Raymond Thibodeaux: Just recently, Indian developers building large public works projects bought more than $8 billion worth of turbines and other heavy power equipment. They bought it from China. Local businesses were left out in the cold. Indian politicians and manufacturers asked: Why not buy from us?
DEEPAK MORADA: Promoters of projects have placed orders with Chinese manufacturers because they’re the cheapest.
One of India ‘s biggest engineering companies is Larsen & Toubro. Deepak Morada is an executive with the firm. He says China does not play fair. It artificially holds down the value of its currency so that overseas buyers need fewer dollars or euros to buy that Chinese product priced in yuan.

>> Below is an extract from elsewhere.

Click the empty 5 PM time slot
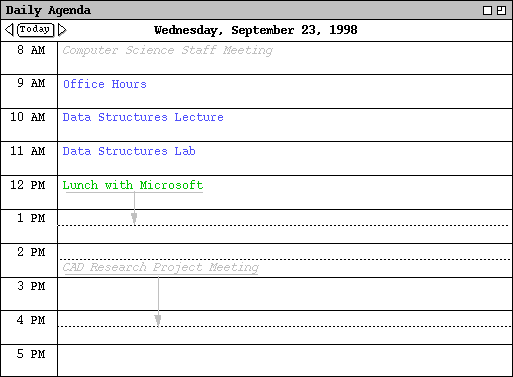 (285, 361)
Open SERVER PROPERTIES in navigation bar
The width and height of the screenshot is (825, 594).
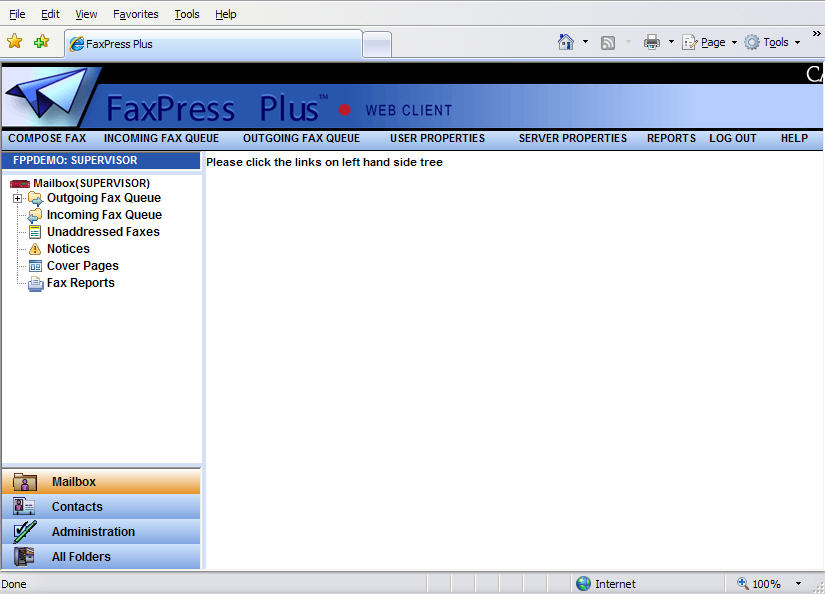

MORADA: If you talk about globalization and a level playing field, then the leveling must apply to every aspect of the transaction, including currency.
Business leaders here say Beijing’s trade policies protect Chinese markets from foreign competition and enable Chinese manufacturers to export goods cheaply. Two years ago, China edged out the U.S. to become India’s biggest trading partner. Many Indians say the balance of trade is not in their country’s favor. That’s feeding a growing resentment here of the Chinese.
VIKRAM SOOD: They don’t want to see the success of the Indian model as compared to theirs.
Vikram Sood is a security analyst and China specialist at Delhi’s Center for International Relations. He says China never took India’s growth story very seriously — until now.
SOOD: There’s competition between India and China in the context of commerce. There’s a disputed border between the two countries. There’s competition for energy and natural resources. And there’s competition in the context of growing Indo-U.S. relations, which the Chinese don’t seem to view very favorably.
He says India-China relations recently soured further when a prominent Chinese think-tank touched a raw nerve here by suggesting China instigate a break up of India by supporting separatist groups. Few Indians think that’s going to happen, but their swift and angry reaction shows how fraught things can be when two emerging economic giants wake from their slumbers at the same time in the same part of the world.
In New Delhi, I’m Raymond Thibodeaux for Marketplace.